Ohio recently became the 18th state in the country to legalize Daily Fantasy Sports. Governor John Kasich signed House Bill 132 into law, legislation that followed closely to that of other states with legal DFS. While this is an impressive feat in the fight for legal sports gambling, does it bode well for full-blown sports betting in the Buckeye State?
Regarding Daily Fantasy Sports, the new bill established several benchmarks. The annual licensing fee for DFS operators is $10,000 maximum. There is to be no tax on operators, and kiosk-based betting is prohibited. Horse racing is not included in the legislation. All accrued funds go to the Ohio Casino Control Commission.
Representative Jonathan Dever is the driving force behind the bill. He stated that he and his team have been working on the legislation for quite some time and they are proud to see it come to fruition. One of the biggest points of the legislation is consumer protections, and Denver made that a top priority for Ohio’s DFS market. With this bill, Ohio joins Arkansas, Colorado, Delaware, Indiana, Kansas, Maine, Maryland, Massachusetts, Mississippi, Missouri, New Hampshire, New Jersey, New York, Pennsylvania, Vermont, Virginia and Tennessee as pro-DFS states.
DFS is only a facet of the entire sports gambling sector. And, as is the case with any state that passes DFS legislation, questions are looming on whether they will continue on with widespread sports betting. There is a piece of federal law known as the Professional and Amateur Sports Protection Act that bars 46 states from authorizing sports gambling. Ohio is one of the 46 blacklisted states, though DFS does not fall under the ban’s enforcement.
New Jersey is currently in an ongoing legal battle with the Supreme Court over the constitutionality of PASPA. Some states have already put legislation in the works in case NJ wins and the federal ban on sports betting is stricken down. Pennsylvania, Connecticut and Mississippi are 3 significant ones to do so. Ohio’s stance on the matter is still questionable.

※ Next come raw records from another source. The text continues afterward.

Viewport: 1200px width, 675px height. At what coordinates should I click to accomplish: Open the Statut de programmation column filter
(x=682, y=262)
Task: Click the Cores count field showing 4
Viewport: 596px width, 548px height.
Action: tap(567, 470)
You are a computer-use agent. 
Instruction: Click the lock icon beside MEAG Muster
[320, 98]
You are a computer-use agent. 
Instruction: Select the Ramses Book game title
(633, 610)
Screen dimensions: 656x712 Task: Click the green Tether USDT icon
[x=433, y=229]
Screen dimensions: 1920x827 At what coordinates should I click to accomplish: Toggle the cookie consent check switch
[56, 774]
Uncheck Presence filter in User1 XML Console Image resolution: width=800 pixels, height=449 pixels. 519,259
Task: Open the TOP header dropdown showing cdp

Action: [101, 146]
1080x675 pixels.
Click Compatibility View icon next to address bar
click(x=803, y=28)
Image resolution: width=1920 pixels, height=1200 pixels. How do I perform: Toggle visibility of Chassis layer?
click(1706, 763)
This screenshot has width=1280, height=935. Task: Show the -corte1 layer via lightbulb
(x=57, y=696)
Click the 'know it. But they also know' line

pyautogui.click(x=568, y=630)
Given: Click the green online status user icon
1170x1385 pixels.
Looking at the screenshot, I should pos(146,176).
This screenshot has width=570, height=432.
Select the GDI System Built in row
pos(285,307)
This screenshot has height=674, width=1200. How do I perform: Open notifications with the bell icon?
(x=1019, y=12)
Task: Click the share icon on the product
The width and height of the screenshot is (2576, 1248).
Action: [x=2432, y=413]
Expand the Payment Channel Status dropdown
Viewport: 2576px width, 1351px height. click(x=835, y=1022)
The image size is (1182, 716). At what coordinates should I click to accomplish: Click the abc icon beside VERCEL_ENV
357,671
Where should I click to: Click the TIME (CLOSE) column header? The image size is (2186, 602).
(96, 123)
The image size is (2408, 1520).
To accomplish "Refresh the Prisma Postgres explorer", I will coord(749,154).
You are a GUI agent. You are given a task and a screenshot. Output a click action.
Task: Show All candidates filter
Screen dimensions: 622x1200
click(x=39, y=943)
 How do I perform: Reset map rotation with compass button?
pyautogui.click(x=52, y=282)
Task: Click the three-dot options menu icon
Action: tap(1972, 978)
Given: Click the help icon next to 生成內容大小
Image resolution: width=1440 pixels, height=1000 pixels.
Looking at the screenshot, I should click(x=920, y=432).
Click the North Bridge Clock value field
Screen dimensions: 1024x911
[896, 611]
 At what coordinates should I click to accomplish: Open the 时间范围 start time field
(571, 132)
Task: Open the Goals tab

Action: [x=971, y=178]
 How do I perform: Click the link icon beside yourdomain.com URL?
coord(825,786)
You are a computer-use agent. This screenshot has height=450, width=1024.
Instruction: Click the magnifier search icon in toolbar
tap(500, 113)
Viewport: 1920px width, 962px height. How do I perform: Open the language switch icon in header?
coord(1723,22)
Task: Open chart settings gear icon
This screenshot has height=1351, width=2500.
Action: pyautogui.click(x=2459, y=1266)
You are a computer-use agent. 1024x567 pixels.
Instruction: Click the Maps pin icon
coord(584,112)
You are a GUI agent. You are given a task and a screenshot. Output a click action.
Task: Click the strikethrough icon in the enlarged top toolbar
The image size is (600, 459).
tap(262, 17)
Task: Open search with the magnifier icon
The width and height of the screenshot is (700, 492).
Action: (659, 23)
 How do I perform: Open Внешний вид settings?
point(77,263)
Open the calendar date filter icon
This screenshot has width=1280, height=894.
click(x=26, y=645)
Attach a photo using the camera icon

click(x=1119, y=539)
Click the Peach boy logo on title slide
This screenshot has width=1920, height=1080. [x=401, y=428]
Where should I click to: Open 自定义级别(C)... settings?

Rep. Dever stated that while the regulatory framework is somewhat in place, it is difficult to determine if anyone is actually interested in the market from a governmental side. Senator Bill Coley, a champion for sports betting (Coley pushed the Senate version of the DFS bill through), has apparently indicated he wants to push for legal sports wagering. It would take some serious legislative firepower, as Ohio’s state constitution specifically prohibits bookmaking, though standing constitutions can always be amended.